Passamos, finalmente, para uma terceira dimensão do ataque do presidente ao sistema de freios e contrapesos. Desde a fundação, cabe ao Congresso, não ao presidente, decidir se um novo departamento deve ser criado no poder executivo e definir seu mandato por meio de um estatuto apropriado. No entanto, em seu primeiro dia no cargo, Trump pretendia criar o “Departamento de Eficiência Governamental” por decreto executivo. Ele então nomeou Elon Musk como chefe do DOGE sem buscar “o Conselho e Consentimento do Senado”, embora isso seja explicitamente exigido pelo Artigo 2 da Constituição para todos os “oficiais dos Estados Unidos, cujas nomeações não estejam aqui previstas de outra forma”. No entanto, Musk e seus subordinados têm demitido servidores civis experientes em uma série de departamentos executivos estabelecidos por estatutos do Congresso ao longo de gerações.
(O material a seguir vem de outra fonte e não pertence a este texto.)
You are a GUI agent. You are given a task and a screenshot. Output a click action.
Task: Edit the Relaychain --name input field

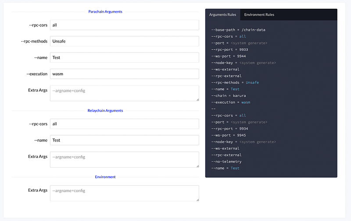tap(124, 140)
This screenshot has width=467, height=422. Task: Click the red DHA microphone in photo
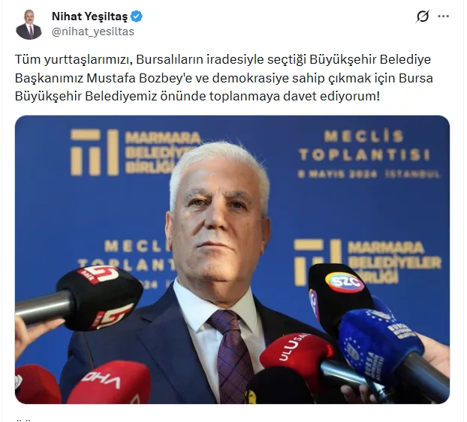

Pior ainda, Trump está seguindo as recomendações do DOGE para cortar os orçamentos da agência para o atual ano fiscal, embora esses fundos já tenham sido apropriados pelo Congresso e aprovados pelo próprio presidente Trump quando ele assinou uma resolução contínua financiando o governo até setembro de 2025. Esses cortes são uma violação direta da concessão expressa do Artigo 1 de autoridade orçamentária exclusiva ao Congresso. Além disso, em 1974, o Congresso e o presidente aprovaram um estatuto que abordava exatamente a questão levantada pelos cortes unilaterais do DOGE. A Lei de Orçamento e Represamento do Congresso dá aos presidentes 30 dias para persuadir o Congresso de que eventos recentes tornam imprudente gastar dinheiro que já foi apropriado. Durante esse período, a Casa Branca está expressamente autorizada a adiar essas despesas, mas se ambas as casas do Congresso se recusarem a aprovar a recomendação do presidente dentro desse breve período, o presidente é explicitamente obrigado a gastar o dinheiro. No entanto, a administração já passou dos seus primeiros 100 dias no cargo e continua a desafiar o mandamento do estatuto de obedecer à Constituição.
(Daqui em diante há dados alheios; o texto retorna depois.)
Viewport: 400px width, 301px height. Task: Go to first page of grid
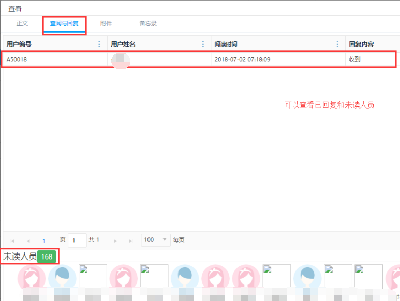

Em conjunto, o DOGE de cortes orçamentários de Trump, combinado com seu ataque total às agências independentes, serve apenas para reforçar o perigo claro e presente representado por sua rejeição à Lei de Procedimento Administrativo. Essas dinâmicas ditatoriais ameaçam destruir os fundamentos democráticos da república americana. Este não é o momento para defensores sérios da democracia iluminista ficarem à margem. Precisamos deixar de lado nossas diferenças e organizar uma campanha que inspire os eleitores a enfrentar essa ameaça nas próximas eleições para o Congresso.